Google has agreed to change a couple of its business practices following an anti-competitive investigation by the Federal Trade Commission over the past several months. There are two main parts to this agreement -- online search and standards-essential patent licensing. For the former, Google has agreed to change its policies to both let advertisers more freely manage advertising campaigns on both Google and other search engines simultaneously, as well as not give its own sites any preferential treatment in results in specific categories such as Travel and Shopping. Beth Wilkinson, outside counsel to the FTC, had this comment on the search findings:

“The evidence the FTC uncovered through this intensive investigation prompted us to require significant changes in Google’s business practices.

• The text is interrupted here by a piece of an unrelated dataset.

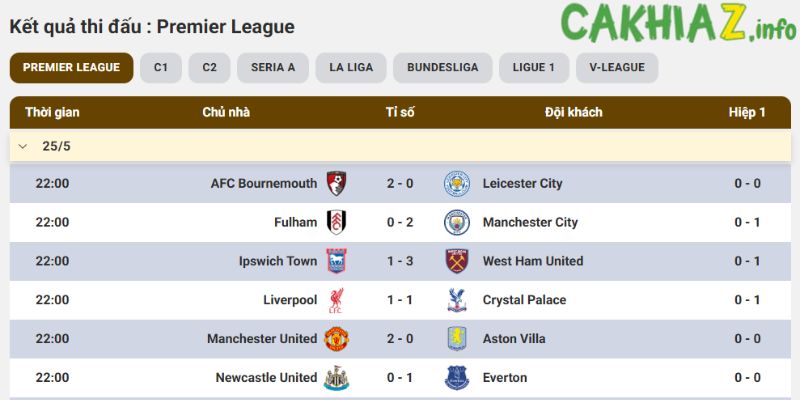The height and width of the screenshot is (400, 800).
Task: Click the Fulham club crest
Action: 336,222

However, regarding the specific allegations that the company biased its search results to hurt competition, the evidence collected to date did not justify legal action by the Commission. Undoubtedly, Google took aggressive actions to gain advantage over rival search providers. However, the FTC’s mission is to protect competition, and not individual competitors. The evidence did not demonstrate that Google’s actions in this area stifled competition in violation of U.S. law.”

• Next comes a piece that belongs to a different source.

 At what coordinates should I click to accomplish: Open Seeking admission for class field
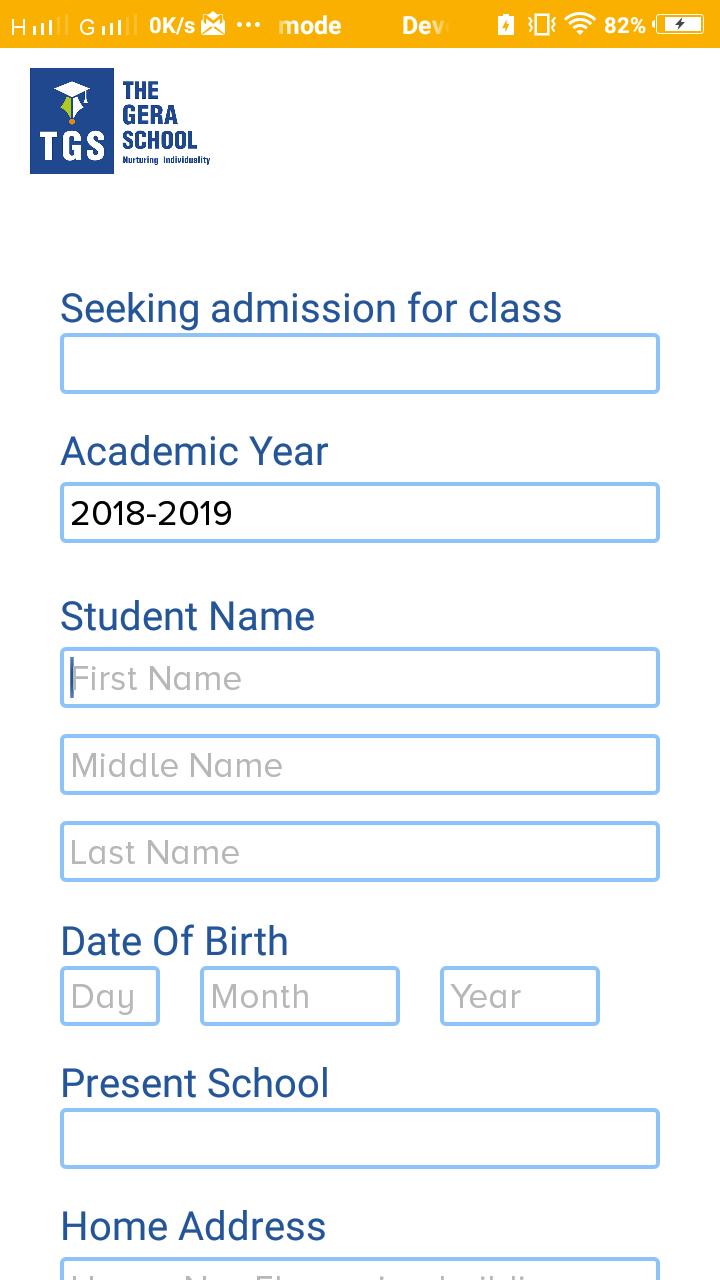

As for the patent side, Google has agreed to license its portfolio of standards-essential patents (technologies necessary to make phones work, like a 3G radio for example) in a fair, reasonable and non-discriminatory manner -- that's the FRAND acronym we see thrown around. This means that if any company that wishes to use these patented technologies in their devices Google should be forthcoming on letting them do so for a reasonable price and set of associated terms. The FTC argued in its investigation that when Google acquired Motorola Mobility -- and its portfolio of over 24,000 patents and patent applications -- it reneged on its FRAND commitments and instead attempted to pursue injunctions against other companies with the patents. FTC Chairman Jon Leibowitz had this to say:

“We are especially glad to see that Google will live up to its commitments to license its standard-essential patents, which will ensure that companies willing to license these patents can compete in the market for wireless devices. This decision strengthens the standard-setting process that is at the heart of innovation in today’s technology markets.”

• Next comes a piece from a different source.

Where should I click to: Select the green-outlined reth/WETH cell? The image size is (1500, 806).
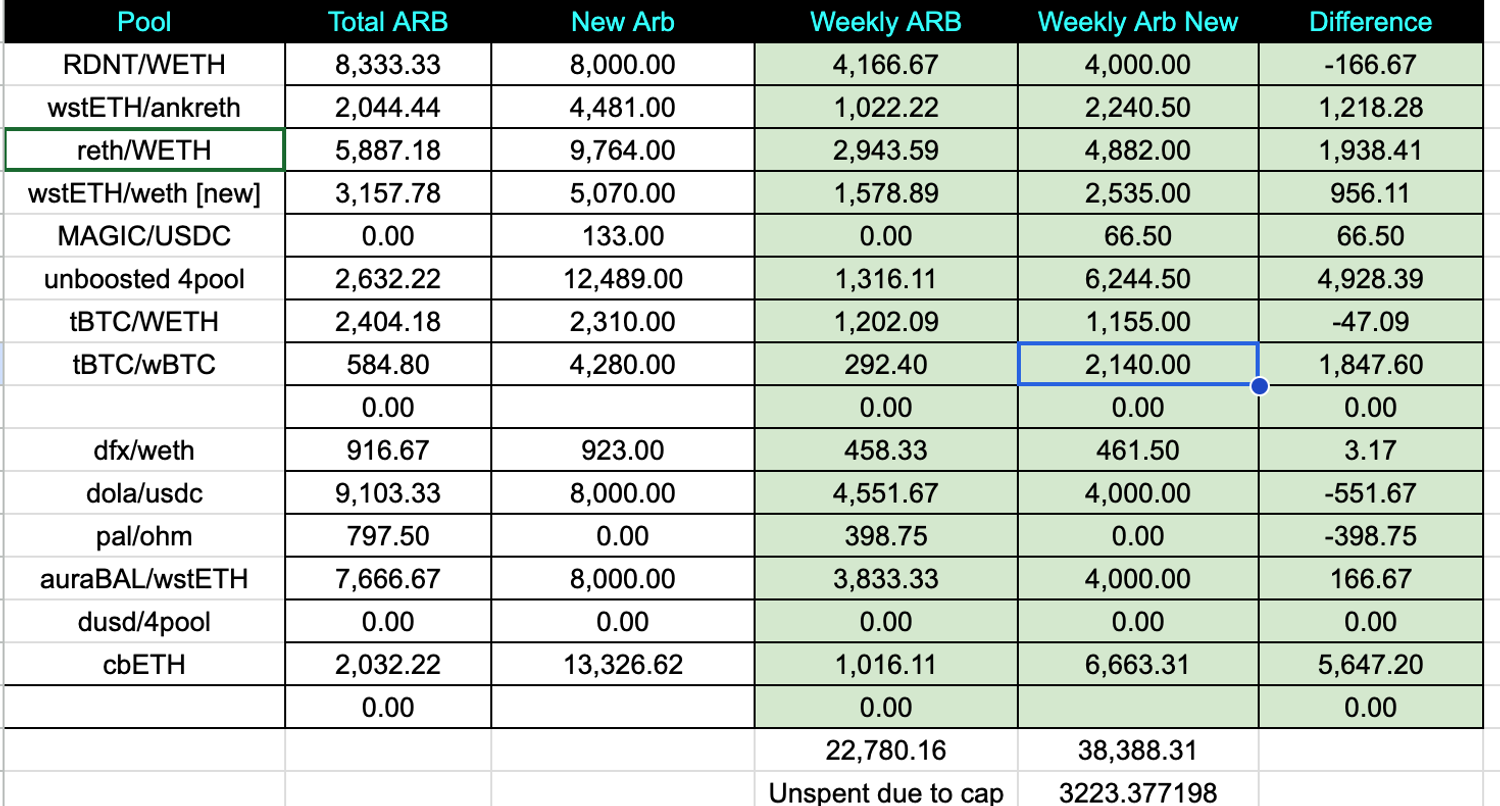145,150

Now folks are spinning this one every which way. As consumers, this doesn't really have much tangible effect on us. But on the surface this seems like a pretty non-threatening result to Google. The FTC seems pleased with Google's initial commitments and compliance terms, and we'll just have to wait and see in the future how well Google actually follows up on these commitments. These compliance terms are enforceable, which means it's in Google's best interest to follow them closely. If you happen to be a lawyerly type, you can take a look at the full statement from the FTC at the source link below.

Source: FTC


Reader comments

Google agrees to change business practices as FTC closes investigation


So basically Google did some bad things and instead of getting punished they are being told to play nice with others because Google is the favorite child.

Now let's see this get done to Apple, without the favorite child part.

Apples lobbyist hard at work here. Apple and Microsoft have combined together their lobbyist at capital hill to do any and all damage to Google because they can't compete with Google. How they allow apple to get away with their generalized patents and copies of other patents is BS. Apple is trying to patent and copy Google's notification patent in order to not pay Google. EFF Apple and their ethics, their reckoning is coming soon

Practices that COULD lead to bad things, but which weren't necessarily bad things in and of themselves.
Basically on the FRAND Google has promised to negotiate more... which isn't going to make the folks complaining (Apple) any more likely to actually pay "fair and reasonable" licensing fees.

Suing over design patents and trade dress is different than suing over standards-essential patents. Not all patents (or lawsuits) are created equal.